Benchmarks

Using tidylog adds a small overhead to each function call. For instance, because tidylog needs to figure out how many rows were dropped when you use tidylog::filter, this call will be a bit slower than using dplyr::filter directly. The overhead is usually not noticeable, but can be for larger datasets, especially when using joins.
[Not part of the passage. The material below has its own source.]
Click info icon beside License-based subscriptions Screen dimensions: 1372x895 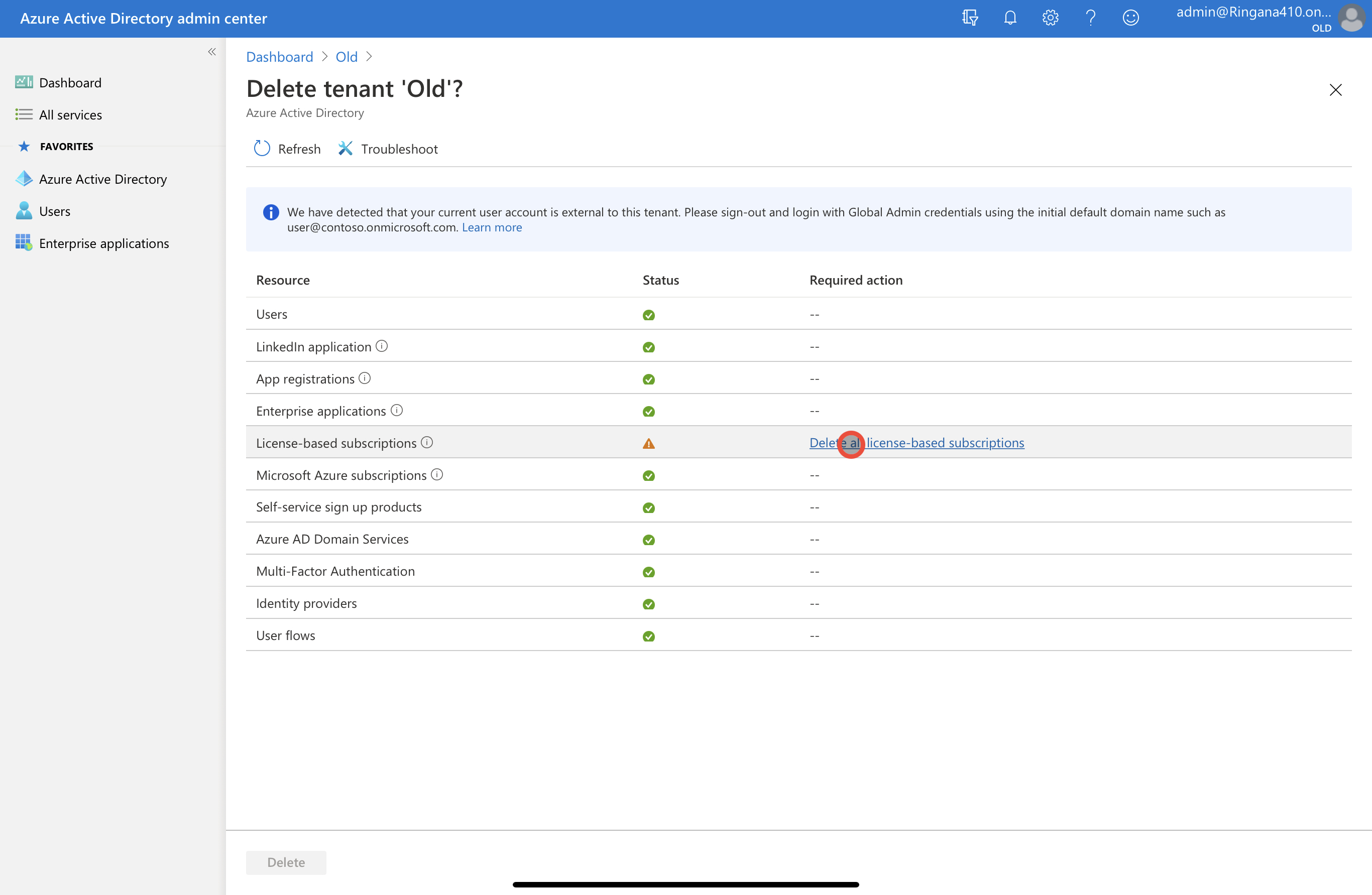pos(426,442)
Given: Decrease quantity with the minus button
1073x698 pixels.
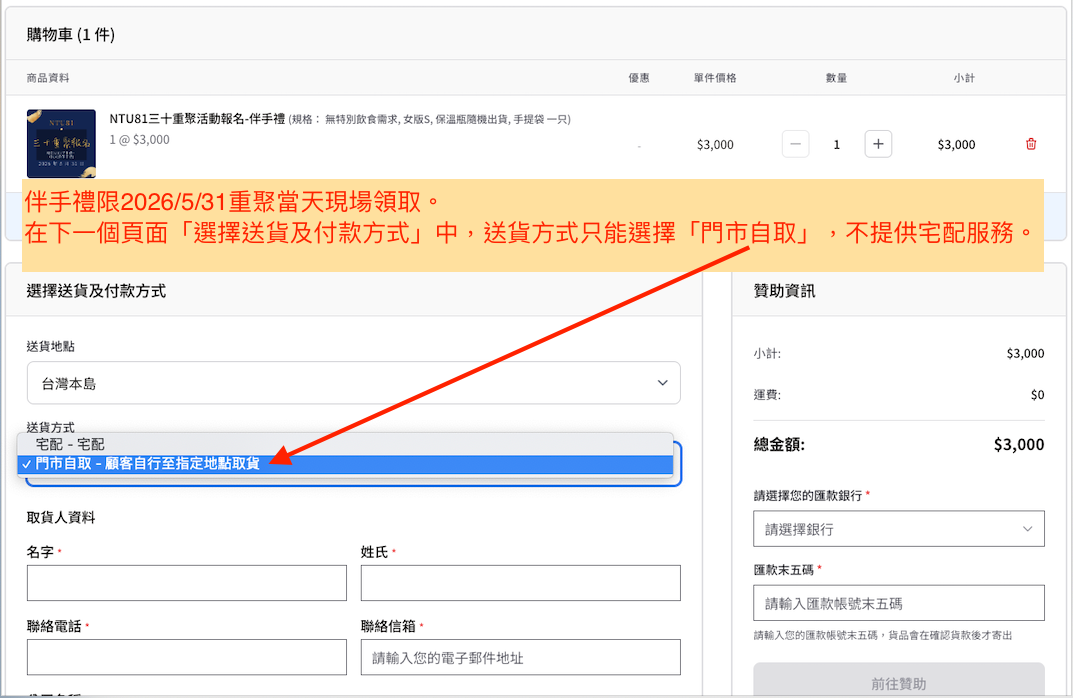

The benchmarks below give some impression of how large the overhead is.

library("dplyr")
library("tidylog", warn.conflicts = FALSE)
library("bench")
library("knitr")

filter

On a small dataset:

bench::mark(
    dplyr::filter(mtcars, cyl == 4),
    tidylog::filter(mtcars, cyl == 4), iterations = 100
) %>%
    dplyr::select(expression, min, median, n_itr) %>%
    kable()
expression min median n_itr
dplyr::filter(mtcars, cyl == 4) 1.81ms 3.72ms 98
tidylog::filter(mtcars, cyl == 4) 3.85ms 6.49ms 97

On a larger dataset:

df <- tibble(x = rnorm(100000))

bench::mark(
    dplyr::filter(df, x > 0),
    tidylog::filter(df, x > 0), iterations = 100
) %>%
    dplyr::select(expression, min, median, n_itr) %>%
    kable()
expression min median n_itr
dplyr::filter(df, x > 0) 7.47ms 13.4ms 95
tidylog::filter(df, x > 0) 8.8ms 12.9ms 96

mutate

On a small dataset:

bench::mark(
    dplyr::mutate(mtcars, cyl = as.factor(cyl)),
    tidylog::mutate(mtcars, cyl = as.factor(cyl)), iterations = 100
) %>%
    dplyr::select(expression, min, median, n_itr) %>%
    kable()
expression min median n_itr
dplyr::mutate(mtcars, cyl = as.factor(cyl)) 3.11ms 5.63ms 97
tidylog::mutate(mtcars, cyl = as.factor(cyl)) 5.31ms 8.2ms 94

On a larger dataset:

df <- tibble(x = round(runif(10000) * 10))

bench::mark(
    dplyr::mutate(df, x = as.factor(x)),
    tidylog::mutate(df, x = as.factor(x)), iterations = 100
) %>%
    dplyr::select(expression, min, median, n_itr) %>%
    kable()
expression min median n_itr
dplyr::mutate(df, x = as.factor(x)) 15.4ms 21.1ms 95
tidylog::mutate(df, x = as.factor(x)) 19.7ms 26.7ms 93

joins

Joins are the most expensive operation, as tidylog has to do two additional joins behind the scenes.

On a small dataset:

bench::mark(
    dplyr::inner_join(band_members, band_instruments, by = "name"),
    tidylog::inner_join(band_members, band_instruments, by = "name"), iterations = 100
) %>%
    dplyr::select(expression, min, median, n_itr) %>%
    kable()
expression min median n_itr
dplyr::inner_join(band_members, band_instruments, by = “name”) 6.12ms 8.9ms 95
tidylog::inner_join(band_members, band_instruments, by = “name”) 23.86ms 34.9ms 82

On a larger dataset (with many row duplications):

N <- 1000
df1 <- tibble(x1 = rnorm(N), key = round(runif(N) * 10))
df2 <- tibble(x2 = rnorm(N), key = round(runif(N) * 10))

bench::mark(
    dplyr::inner_join(df1, df2, by = "key"),
    tidylog::inner_join(df1, df2, by = "key"), iterations = 100
) %>%
    dplyr::select(expression, min, median, n_itr) %>%
    kable()
expression min median n_itr
dplyr::inner_join(df1, df2, by = “key”) 11.8ms 16.1ms 91
tidylog::inner_join(df1, df2, by = “key”) 31ms 38.1ms 83